Fig. 5. Example of waveform of the HSPICE simulation with wire length of 10 mm.



Fig. 6. Delay measurement results.



Fig. 7. Comparison of power-delay products.

number of required wires.

An example waveform of the HSPICE simulation with a wire length of 10 mm is depicted in Fig. 5. The original input signals of *req\_in* and *data\_in* are safely recovered into *req\_out* and *data\_out* by converting between the voltage and current levels.

Figure 6 shows the HSPICE simulation latency results for 2-bit data transfers from the time before a conversion to the time after reconstruction. Our circuits meet the DI characteristics by transferring data safely regardless of the wire length. As the graph indicates, the slope degree for the delay in the ternary case is lower because the current-mode circuit, which generates a comparatively constant amount of current, is less affected by the wire length. This is mainly due to the much larger resistance of the current mirror of the encoder in the current-mode circuit, as compared to the equivalent resistance of the encoder in the voltage-mode circuit. Consequently, the suggested circuits perform faster transfers with a wire length of over 3 mm.

To evaluate the effectiveness of our design over LDER in terms of both power consumption and transmission speed, we used the metric figure of the PDP value. Figure 7 depicts the measurement of PDP of two methods for 2-bit data transfers with various wire lengths and data rates of 2.5 MHz to 100 MHz considering the turnaround time of the simulation.

We used two patterns composed of 1,000 randomly generated 1's and 0's and assigned each pattern to <code>data\_in[0</code> bit] and <code>data\_in[1</code> bit] in Fig. 2. Finally, we simulated our circuits using five sets of newly generated patterns and obtained the average results. The ternary case consumes more PDP value with a lower data rate and shorter wire length, but is superior to LEDR over a wire length of 3 mm and data rate of 62.5 MHz. The longer the wire becomes, the more the PDP value is affected by the wire itself compared to the encoder and the decoder circuit. Therefore, the proposed method, which uses half the amount of wires, can save more PDP value than LEDR with a relatively longer wire. In the simulation, the maximum ratio of the PDP value reduction of the proposed ternary circuits to the LEDR is 39.5% at a wire length of 10 mm and data rate of 100 MHz.
________________
● **Action item**
Continue the excerpt on the ternary current-mode circuits and LEDR from the point where it ends.

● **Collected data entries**
________________
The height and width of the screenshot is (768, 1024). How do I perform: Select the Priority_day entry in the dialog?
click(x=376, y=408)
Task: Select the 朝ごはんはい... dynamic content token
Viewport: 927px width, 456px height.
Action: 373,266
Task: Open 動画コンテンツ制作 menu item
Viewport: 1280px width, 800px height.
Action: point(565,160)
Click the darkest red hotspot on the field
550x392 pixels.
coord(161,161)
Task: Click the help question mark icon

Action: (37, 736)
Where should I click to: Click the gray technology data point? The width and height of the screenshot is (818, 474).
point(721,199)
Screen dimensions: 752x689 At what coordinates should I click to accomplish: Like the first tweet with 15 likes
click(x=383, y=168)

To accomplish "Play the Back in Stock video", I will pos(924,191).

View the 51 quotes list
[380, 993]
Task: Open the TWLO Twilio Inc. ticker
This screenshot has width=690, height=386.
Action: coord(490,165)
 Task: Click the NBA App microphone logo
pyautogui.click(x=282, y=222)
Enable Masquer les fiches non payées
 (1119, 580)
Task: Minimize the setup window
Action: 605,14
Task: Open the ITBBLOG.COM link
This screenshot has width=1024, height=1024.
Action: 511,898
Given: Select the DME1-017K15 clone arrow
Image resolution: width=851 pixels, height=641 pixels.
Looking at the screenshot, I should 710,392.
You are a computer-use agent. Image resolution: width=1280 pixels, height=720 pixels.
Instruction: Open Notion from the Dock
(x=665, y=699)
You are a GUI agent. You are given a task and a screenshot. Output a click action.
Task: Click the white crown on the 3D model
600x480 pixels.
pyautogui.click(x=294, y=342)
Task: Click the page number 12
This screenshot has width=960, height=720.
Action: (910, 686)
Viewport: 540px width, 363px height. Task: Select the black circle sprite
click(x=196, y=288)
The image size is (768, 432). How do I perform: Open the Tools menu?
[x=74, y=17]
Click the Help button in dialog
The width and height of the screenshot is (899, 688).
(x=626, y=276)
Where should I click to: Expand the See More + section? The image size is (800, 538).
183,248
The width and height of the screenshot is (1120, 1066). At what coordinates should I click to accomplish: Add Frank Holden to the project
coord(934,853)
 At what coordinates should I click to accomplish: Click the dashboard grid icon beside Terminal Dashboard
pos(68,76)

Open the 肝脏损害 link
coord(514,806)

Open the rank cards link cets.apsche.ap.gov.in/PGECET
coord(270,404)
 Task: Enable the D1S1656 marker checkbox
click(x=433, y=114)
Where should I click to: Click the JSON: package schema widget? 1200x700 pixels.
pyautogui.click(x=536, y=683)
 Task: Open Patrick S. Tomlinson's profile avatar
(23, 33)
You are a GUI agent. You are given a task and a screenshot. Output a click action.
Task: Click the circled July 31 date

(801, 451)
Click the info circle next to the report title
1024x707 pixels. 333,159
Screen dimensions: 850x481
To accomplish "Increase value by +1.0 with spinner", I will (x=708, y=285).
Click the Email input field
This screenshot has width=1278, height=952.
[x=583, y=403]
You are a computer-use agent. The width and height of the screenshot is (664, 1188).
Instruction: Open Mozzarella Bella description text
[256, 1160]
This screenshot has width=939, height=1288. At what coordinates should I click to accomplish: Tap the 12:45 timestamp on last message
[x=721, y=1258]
________________
● **Written response**
#### IV. Conclusion

We suggested a 2-phase DI protocol for asynchronous global signaling based on ternary encodings and implemented it using current-mode multiple-valued logics. The protocol can reduce the number of wires by half in comparison with a conventional 2-phase DI protocol such as LEDR. With the simulation using 0.25  $\mu$ m CMOS technology, the results indicated that both the latency and power-delay product value of the suggested protocol were lower than those of LEDR over a wire length of 3 mm and data rate of 62.5 MHz.

## References

- [1] D. Sylverster and K. Keutzer, "A Global Wiring Paradigm for Deep Submicron Design," *IEEE Trans. CAD Integr. Circuits Syst.*, vol. 19, no. 2, Feb. 2000, pp. 242-252.
- [2] International Technology Roadmap for Semiconductors, Semiconductor Industry Association, 2009.
- [3] J. Sparsø and S.B. Furber, *Principles of Asynchronous Circuit Design: A System Perspective*, Kluwer Academic Publishers, 2001.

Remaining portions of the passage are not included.